Owner/chef Wojciech Modest Amaro, who comes from the south of the country, has spent time in some of Europe’s best kitchens – most notably Copenhagen’s Noma and Spain’s El Bulli – but what he never managed to do was answer the question that was often put to him: to name an outstanding Polish dish. “I could list countless excellent ingredients from my country,” he said, “many of which are used abroad, but I couldn’t come up with a dish that could hold its own against those from other nations.” This is eventually what drove Amaro to return home and to start the journey to define Polish cuisine in the 21st century.
Wars and communism inflicted so much damage on the country’s larder and interrupted the natural evolution of the kitchen to such a degree that Amaro began with a blank cuisine canvas and had to build a supply chain to produce his creations. Before opening Amaro in 2011, he spent a year and a half exploring the countryside, to build a good network of suppliers – although Mondays still see him foraging.
The menus of this 30-seat restaurant offer three, five or eight dishes, described as “Moments”. Impressions of a forest in summer will be translated into culinary flavours, with fragrant wild strawberries paired with a boletus mushroom ice cream. Winter will bring rabbit liver and foie gras parfait with a cereal crust and wild rose and pine emulsion. Working within the spirit and tradition of the Polish kitchen, Amaro serves up new ideas and untried combinations, which, while preserving the essence of the Polish table, meet the expectations of today’s sophisticated palate.

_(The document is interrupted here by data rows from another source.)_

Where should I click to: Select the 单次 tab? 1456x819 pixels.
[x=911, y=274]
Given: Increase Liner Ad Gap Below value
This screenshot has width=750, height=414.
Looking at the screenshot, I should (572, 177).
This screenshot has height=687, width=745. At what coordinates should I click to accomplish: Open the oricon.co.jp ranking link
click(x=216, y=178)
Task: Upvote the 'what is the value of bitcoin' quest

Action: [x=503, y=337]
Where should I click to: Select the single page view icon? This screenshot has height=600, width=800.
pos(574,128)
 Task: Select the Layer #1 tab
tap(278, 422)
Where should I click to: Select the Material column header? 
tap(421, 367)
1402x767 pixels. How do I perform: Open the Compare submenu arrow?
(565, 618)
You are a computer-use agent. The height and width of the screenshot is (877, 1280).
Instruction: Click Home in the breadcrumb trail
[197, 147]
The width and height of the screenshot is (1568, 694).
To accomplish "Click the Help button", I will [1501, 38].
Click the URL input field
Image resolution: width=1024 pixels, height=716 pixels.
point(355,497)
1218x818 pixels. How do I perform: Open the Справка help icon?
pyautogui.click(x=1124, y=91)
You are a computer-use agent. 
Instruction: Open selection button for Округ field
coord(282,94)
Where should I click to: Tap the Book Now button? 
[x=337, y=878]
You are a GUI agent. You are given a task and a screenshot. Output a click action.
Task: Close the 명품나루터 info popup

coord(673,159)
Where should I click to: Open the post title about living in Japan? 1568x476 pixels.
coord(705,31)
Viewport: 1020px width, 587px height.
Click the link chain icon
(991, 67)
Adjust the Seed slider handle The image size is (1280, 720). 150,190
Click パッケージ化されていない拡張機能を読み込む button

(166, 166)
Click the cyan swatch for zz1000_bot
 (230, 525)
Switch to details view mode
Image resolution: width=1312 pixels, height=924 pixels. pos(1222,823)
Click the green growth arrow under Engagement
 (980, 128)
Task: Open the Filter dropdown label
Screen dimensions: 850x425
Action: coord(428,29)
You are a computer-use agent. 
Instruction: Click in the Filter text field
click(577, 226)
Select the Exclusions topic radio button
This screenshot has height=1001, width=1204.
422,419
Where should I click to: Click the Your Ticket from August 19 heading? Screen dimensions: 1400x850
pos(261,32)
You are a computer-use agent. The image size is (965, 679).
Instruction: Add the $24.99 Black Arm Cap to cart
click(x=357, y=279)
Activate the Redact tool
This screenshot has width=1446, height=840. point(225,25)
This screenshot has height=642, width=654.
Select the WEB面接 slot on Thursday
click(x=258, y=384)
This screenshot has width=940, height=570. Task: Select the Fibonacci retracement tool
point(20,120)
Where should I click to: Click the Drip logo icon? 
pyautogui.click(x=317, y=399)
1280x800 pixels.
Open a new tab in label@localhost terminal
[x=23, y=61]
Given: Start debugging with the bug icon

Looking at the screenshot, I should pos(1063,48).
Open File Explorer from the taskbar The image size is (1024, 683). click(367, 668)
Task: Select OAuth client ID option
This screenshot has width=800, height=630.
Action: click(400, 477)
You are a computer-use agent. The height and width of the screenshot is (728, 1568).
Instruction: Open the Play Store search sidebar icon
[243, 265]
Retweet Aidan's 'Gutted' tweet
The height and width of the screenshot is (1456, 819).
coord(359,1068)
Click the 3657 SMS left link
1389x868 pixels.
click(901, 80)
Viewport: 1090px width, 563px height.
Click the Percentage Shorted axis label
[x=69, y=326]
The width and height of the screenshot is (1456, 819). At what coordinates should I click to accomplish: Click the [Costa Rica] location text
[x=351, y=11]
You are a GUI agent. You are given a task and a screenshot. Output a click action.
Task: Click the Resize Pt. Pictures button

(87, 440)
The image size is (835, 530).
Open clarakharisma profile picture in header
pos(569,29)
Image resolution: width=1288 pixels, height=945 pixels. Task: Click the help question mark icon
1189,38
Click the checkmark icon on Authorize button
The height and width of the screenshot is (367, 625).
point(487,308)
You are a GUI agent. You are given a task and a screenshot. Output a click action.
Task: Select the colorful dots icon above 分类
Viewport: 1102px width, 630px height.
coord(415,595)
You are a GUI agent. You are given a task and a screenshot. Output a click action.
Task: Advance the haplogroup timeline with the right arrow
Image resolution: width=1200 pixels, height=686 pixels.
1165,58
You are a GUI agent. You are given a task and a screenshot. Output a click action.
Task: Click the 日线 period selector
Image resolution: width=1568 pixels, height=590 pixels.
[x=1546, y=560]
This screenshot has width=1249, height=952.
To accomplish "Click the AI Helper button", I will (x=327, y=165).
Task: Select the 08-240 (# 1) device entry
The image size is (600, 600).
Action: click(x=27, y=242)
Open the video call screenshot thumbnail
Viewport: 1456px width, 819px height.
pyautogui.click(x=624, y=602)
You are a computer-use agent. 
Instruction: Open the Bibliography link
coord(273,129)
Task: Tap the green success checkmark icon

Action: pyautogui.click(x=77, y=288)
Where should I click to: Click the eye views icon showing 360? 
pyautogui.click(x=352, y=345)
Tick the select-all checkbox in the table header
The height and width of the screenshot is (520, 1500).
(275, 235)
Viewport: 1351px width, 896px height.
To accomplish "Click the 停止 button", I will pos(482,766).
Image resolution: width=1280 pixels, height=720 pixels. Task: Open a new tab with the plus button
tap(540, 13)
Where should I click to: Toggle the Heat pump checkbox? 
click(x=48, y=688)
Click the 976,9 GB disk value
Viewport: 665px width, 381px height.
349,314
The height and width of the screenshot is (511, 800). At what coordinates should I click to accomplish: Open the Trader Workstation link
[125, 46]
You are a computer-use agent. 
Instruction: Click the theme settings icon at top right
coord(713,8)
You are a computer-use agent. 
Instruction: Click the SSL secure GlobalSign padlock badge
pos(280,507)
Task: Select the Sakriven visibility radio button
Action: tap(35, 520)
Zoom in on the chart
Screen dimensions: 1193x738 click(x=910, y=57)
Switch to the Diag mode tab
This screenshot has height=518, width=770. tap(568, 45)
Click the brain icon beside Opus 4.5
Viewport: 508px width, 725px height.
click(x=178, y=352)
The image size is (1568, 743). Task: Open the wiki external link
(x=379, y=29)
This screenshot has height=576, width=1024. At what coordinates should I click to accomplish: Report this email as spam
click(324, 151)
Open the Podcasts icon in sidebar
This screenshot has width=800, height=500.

But it is not just the food that represents Poland at Atelier Amaro – the whole restaurant is a showcase of all things Polish, from the plates to the chairs and, of course, the vodkas. Dispensing with the idea of foreign wines to partner his dishes, Amaro serves a range of clear and flavoured vodkas from tiny distilleries around the country. Some are specially made for him, others he tracked down. But from the single-distillation potato vodka I tried to the smoked plum liquor, the balance with the food was pitch perfect.
I hope that Michelin’s predictions turn into a star this year, not only for chef Amaro, who has dedicated himself so entirely to his restaurant, but also for Poland. I know I am biased, but it deserves it.